CONSIGNES DE L'EXERCICE ::
a – Dans le texte sur l'eau et la nutrition, quelles cibles sont citées ?
b – D'après le texte sur l'eau et la nutrition, pourquoi restreindre l'accès à l'eau peut-il être une source de malnutrition ? Répondez en une à trois phrases.
c – Prolongez le texte sur l'eau et la nutrition à partir de sa dernière phrase.

Pour Dr. Youssouf Traoré, nutritionniste à l’Eau, l’Assainissement, et l’Hygiène (wash), en anglais (water, sanitation and hygiène) occupe un rôle extrêmement important dans les questions nutritionnelles.

« Quand on prend les différents éléments qui composent le Wash, c’est d’abord l’eau. En termes de nutrition, l’eau est un aliment. Toutes activités qui visent à restreindre l’accès à l’eau à nos cibles, à c’est-à-dire les femmes enceintes, les enfants de moins de 5 ans, les femmes allaitantes peuvent être une source de malnutrition », explique-t-il.

ENTRÉES PRÉSENTÉES ::
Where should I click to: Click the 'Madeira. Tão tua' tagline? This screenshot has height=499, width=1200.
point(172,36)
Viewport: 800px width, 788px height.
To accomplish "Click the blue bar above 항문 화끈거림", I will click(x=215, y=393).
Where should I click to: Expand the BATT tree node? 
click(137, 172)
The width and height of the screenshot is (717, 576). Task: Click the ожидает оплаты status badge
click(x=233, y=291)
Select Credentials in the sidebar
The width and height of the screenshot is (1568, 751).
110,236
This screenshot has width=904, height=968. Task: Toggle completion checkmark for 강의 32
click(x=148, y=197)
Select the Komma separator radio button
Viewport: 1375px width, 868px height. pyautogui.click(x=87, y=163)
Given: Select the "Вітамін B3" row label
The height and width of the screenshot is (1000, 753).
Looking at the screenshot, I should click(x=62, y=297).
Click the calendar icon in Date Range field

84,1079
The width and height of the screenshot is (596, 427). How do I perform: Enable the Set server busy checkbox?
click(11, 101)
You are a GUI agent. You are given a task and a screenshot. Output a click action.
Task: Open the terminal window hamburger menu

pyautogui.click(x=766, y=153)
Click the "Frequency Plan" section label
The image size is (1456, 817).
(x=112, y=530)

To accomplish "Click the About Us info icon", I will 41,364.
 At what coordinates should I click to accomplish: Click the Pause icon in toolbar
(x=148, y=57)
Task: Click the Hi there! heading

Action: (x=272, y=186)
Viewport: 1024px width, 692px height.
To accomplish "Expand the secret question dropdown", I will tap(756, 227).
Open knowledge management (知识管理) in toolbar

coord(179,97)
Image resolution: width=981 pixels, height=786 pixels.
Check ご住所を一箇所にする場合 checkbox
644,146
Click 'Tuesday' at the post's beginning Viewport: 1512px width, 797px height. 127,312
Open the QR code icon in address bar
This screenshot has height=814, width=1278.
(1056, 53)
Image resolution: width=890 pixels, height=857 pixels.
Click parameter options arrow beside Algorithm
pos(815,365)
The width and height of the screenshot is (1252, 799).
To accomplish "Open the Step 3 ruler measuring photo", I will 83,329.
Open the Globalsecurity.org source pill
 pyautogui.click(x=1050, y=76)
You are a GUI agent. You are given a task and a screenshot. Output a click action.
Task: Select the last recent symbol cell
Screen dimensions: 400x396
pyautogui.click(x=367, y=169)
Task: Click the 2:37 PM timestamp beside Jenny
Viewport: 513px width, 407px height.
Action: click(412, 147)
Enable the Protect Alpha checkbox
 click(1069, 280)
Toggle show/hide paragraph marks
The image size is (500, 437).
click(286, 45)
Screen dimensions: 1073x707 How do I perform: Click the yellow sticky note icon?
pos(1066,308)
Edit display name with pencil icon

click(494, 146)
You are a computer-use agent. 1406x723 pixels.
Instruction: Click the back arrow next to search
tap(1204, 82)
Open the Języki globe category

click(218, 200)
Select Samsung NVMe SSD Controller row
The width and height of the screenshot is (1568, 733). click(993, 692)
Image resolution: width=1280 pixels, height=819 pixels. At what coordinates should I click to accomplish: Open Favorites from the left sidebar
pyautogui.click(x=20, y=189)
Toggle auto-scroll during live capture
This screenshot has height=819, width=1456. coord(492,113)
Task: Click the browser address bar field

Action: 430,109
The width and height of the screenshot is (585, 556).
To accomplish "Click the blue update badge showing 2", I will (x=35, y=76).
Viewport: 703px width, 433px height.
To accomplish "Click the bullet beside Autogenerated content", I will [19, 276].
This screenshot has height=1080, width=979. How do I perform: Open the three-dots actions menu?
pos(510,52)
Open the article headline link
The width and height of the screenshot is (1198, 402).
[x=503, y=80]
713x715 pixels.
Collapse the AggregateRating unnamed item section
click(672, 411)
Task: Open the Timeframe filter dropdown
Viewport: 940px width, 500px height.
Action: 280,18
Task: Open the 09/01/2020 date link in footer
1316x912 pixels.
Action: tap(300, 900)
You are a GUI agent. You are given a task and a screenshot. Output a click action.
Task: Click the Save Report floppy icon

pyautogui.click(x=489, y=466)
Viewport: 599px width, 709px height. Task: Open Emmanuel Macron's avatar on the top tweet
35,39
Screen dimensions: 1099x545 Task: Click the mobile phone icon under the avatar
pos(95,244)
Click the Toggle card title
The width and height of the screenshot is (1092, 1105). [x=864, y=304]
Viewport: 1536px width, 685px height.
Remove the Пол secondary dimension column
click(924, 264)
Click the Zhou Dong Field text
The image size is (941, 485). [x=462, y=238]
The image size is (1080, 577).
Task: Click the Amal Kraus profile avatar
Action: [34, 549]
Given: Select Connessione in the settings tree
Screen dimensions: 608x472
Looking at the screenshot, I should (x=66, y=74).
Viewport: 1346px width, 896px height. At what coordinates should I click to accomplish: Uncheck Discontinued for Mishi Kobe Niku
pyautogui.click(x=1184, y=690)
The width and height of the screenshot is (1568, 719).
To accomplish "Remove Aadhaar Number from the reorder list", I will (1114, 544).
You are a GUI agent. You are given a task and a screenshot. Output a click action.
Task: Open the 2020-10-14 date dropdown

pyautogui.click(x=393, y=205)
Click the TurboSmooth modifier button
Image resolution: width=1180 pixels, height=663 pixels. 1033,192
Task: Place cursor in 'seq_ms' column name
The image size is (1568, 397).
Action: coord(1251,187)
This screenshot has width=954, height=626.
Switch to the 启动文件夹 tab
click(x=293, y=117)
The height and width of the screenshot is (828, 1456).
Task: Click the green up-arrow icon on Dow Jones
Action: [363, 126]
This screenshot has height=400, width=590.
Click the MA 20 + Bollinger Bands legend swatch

RÉPONSES DE L'EXERCICE ::
a – Les femmes enceintes, les enfants de moins de 5 ans et les femmes allaitantes.

b – En termes de nutrition, l'eau est un aliment. Limiter l'accès à l'eau pour les femmes enceintes, les enfants de moins de 5 ans et les femmes allaitantes peut donc être une source de malnutrition.

c –
Tout comme l’eau, les questions d’hygiène et d’assainissement occupent aussi une place non négligeable dans l’amélioration du statut nutritionnel de l’avis du nutritionniste. «Dans les caractéristiques d’une bonne alimentation, il faut qu’on mette un accent particulier sur l’hygiène alimentaire de l’homme même et de notre environnement. Idem pour les questions d’assainissement. Parce que lorsqu’on a la meilleure qualité d’aliment du monde, si l’on consomme dans un milieu qui n’est pas du tout assaini, ça peut être source de maladie à travers des microbes et d’autres mécanismes ». Toutes choses, souligne le spécialiste, qui peuvent être des causes immédiates de la malnutrition.

Une affirmation aussi soutenue par le coordinateur de la Campagne internationale pour l’Eau potable et l’Assainissement (CN-Ciepa/Wash) Boureima Tabalaba. « Le lien entre le wash et la nutrition est une évidence. C’est pourquoi nous travaillons avec un consortium d’ONG de société civile dont l’ONG Œuvre malienne d’Aide à l’Enfance du Sahel (Omaes) pour qu’il ait une approche intégrée entre le Wash et la nutrition ».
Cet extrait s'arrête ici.